Of the parents who are not worried about their child catching the virus at school, half (50%) stated it is because they believe children are ‘practically immune’ to COVID-19.
In the poll we also asked you about your children’s school’s response to going back and the COVID-19 safety precautions they’ve introduced. Results show that almost half of parents (49%) are happy with the measures in place, whereas two fifths (42%) don’t believe there are enough precautions to keep students safe and one in ten (12%) feel there are too many measures, to the point that it’s affecting children’s learning.
Of the safety protocols in place, it was evident that the introduction of year group bubbles and the use of facemasks at all times were the top safety measures parents do not agree with, as both precautions were the most commonly selected measures - each received 43% of votes.
The full list of common safety measures in UK schools and the percentage of parents who do not agree with them are as follows:
· Year group bubbles – 43%
· Facemasks must be worn at all times – 43%
· Limited extra-curricular/after school activities – 29%
· Facemasks must be worn in common areas but not classrooms – 27%
· Social distancing required in classrooms – 27%
· Staggered start/end times – 26%
· Classroom/form bubbles – 25%
· Staggered break and lunch times – 22%
· Hand sanitiser stations in all rooms/spaces – 21%
· Designated break/lunch areas for each bubble group – 20%
· Social distancing required in communal areas – 19%
· Designated arrival areas for each bubble group – 17%
· Increased spacing between desks – 16%
· Enhanced cleaning schedules – 15%
· No cash taken in canteen – 15%
· School meals are required to be pre-ordered – 14%
After finding out your thoughts we wanted to discover how children feel about returning to school. It was saddening to hear that almost a third (30%) of parents confirmed their children currently feel unsafe at school, with a further 30% sharing that their child is anxious about going to school as a result.
However thankfully nearly three quarters (72%) of respondents did verify that their child is happy to be back at school with their friends and one in five (21%) confirmed that their children are happy with the precautions their school has in place.
Of the one in twenty (5%) who haven’t sent their child back to school this term, a fifth (20%) have shared that they will continue home-schooling on a permanent basis, whereas nearly half (42%) confirmed that they will continue home-schooling until their child’s been vaccinated.
Richard Conway, founder of Childcare.co.uk, said,
“Unfortunately, the COVID-19 pandemic is not behind us yet and as anticipated, infection cases are on the rise again. Naturally, it’s up for debate whether the increase is due to the return of school settings across the nation, or if there are other factors at play. Regardless, a week on since students returned to schools, we wanted to discover how parents, and children, feel about it.

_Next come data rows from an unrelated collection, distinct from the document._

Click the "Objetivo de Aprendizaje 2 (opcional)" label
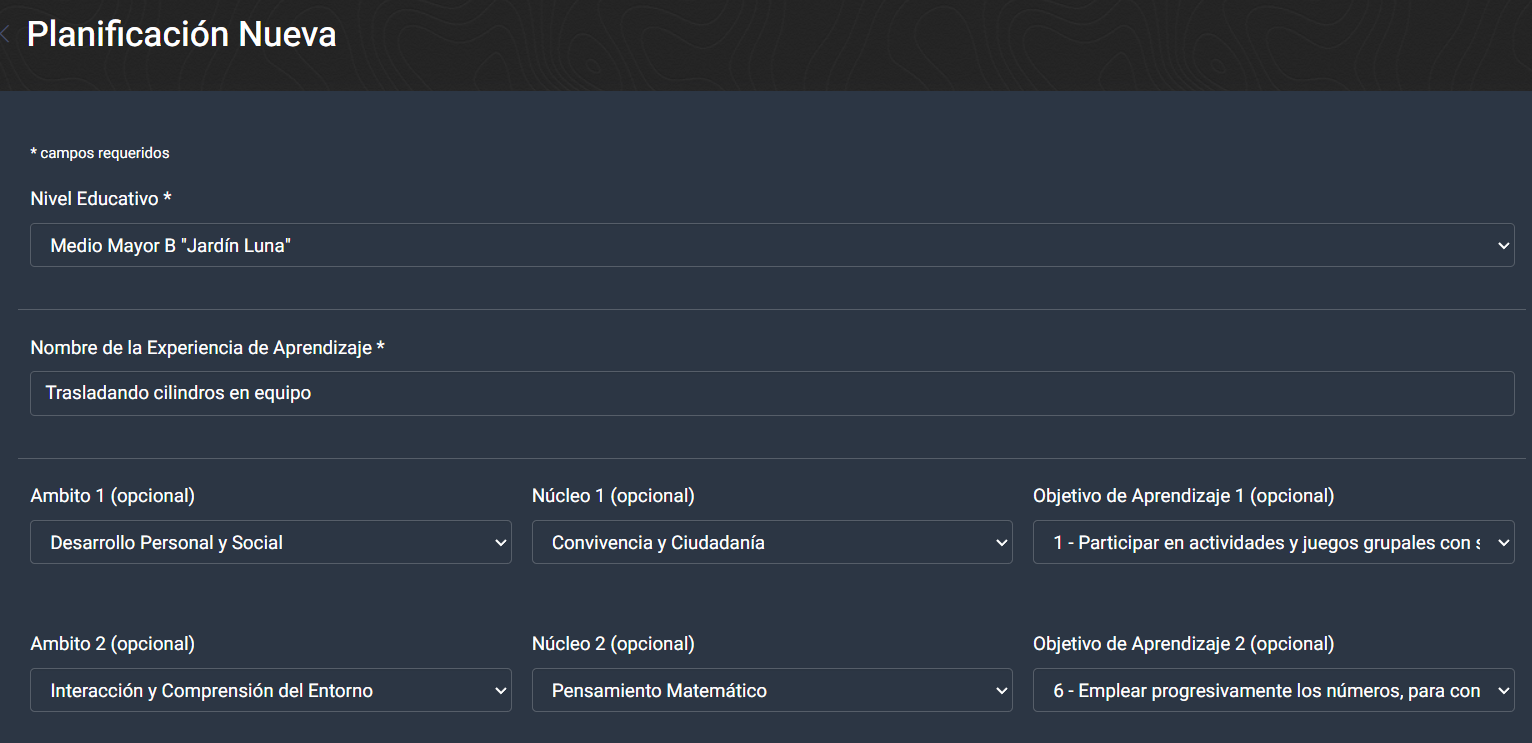 tap(1183, 643)
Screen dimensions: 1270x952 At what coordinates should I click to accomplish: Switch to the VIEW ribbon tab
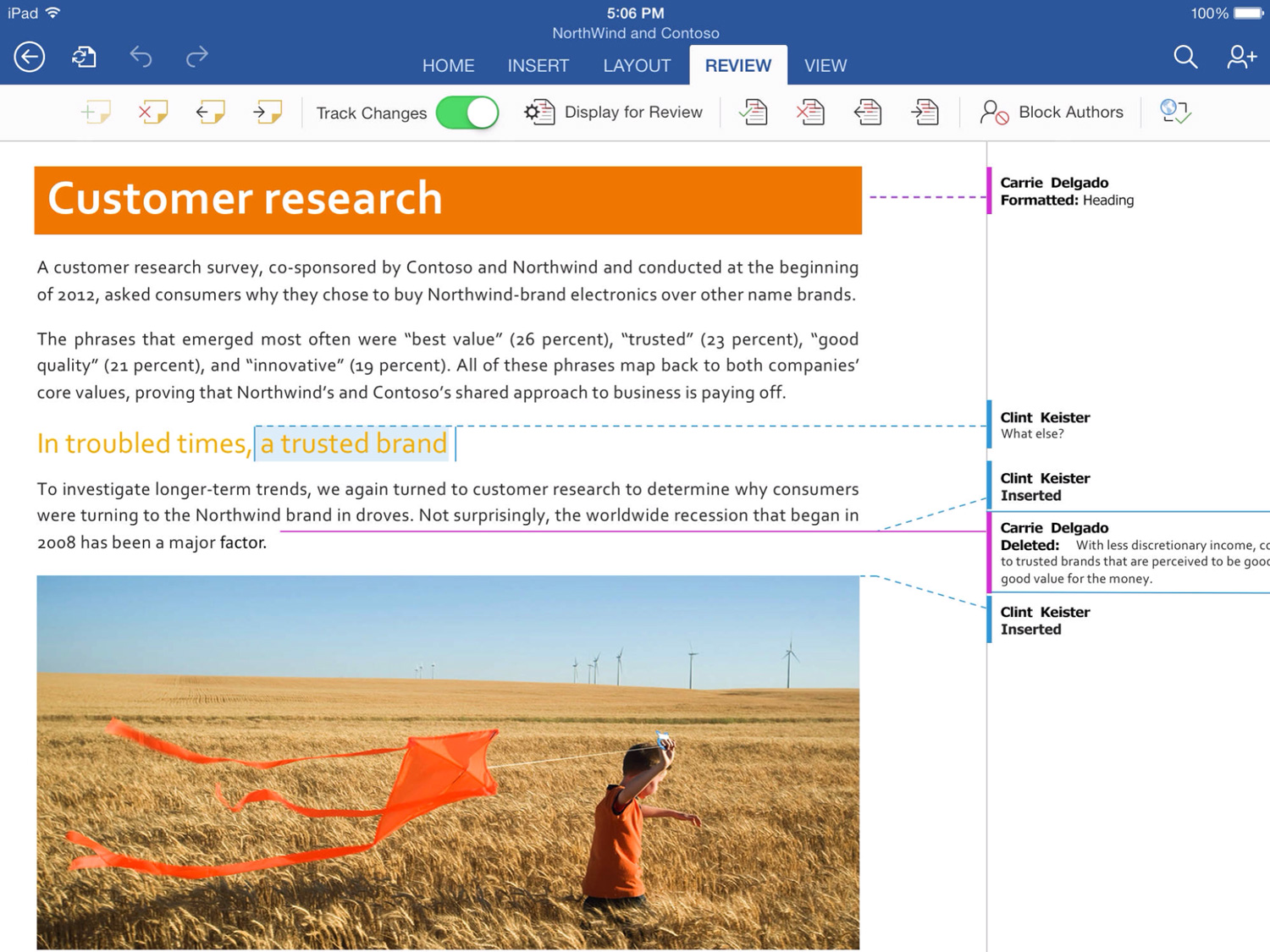pyautogui.click(x=825, y=65)
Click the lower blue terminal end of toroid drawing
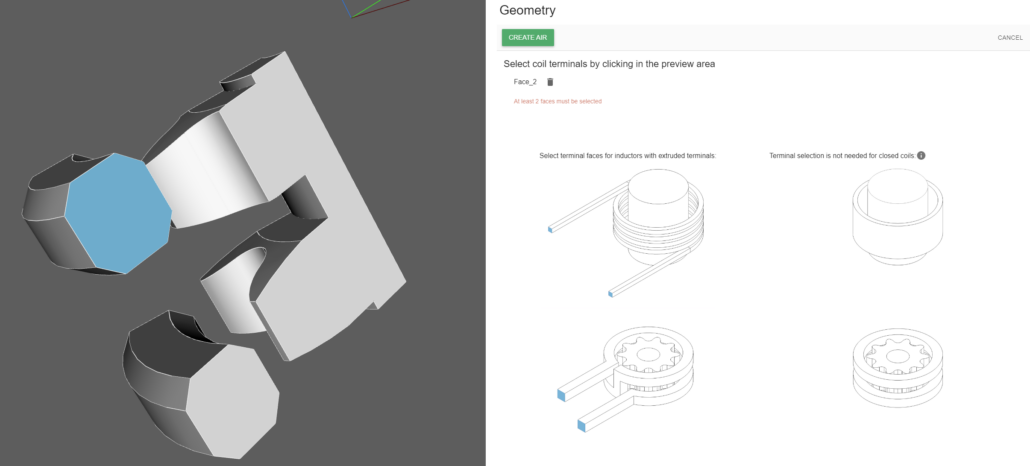 coord(580,427)
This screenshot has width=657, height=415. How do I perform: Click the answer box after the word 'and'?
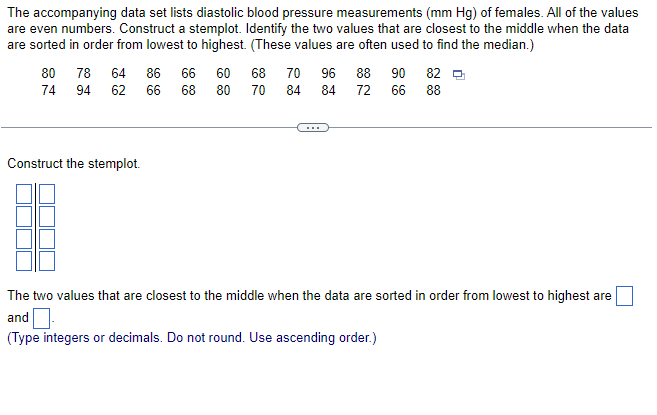41,318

“The results were very insightful, as it’s evident that whether parents feel like it was right or wrong to send their kids back, the majority are still worried about their children contracting the virus when at school. It was saddening to discover that this worry is common among pupils too, as a child should never feel anxious about going to school. With a second lockdown potentially on the horizon it will be interesting to see how schools react to increased cases and whether they will act independently on deciding to remain open, or whether the government will act nationwide to limit the spread in our education institutes.”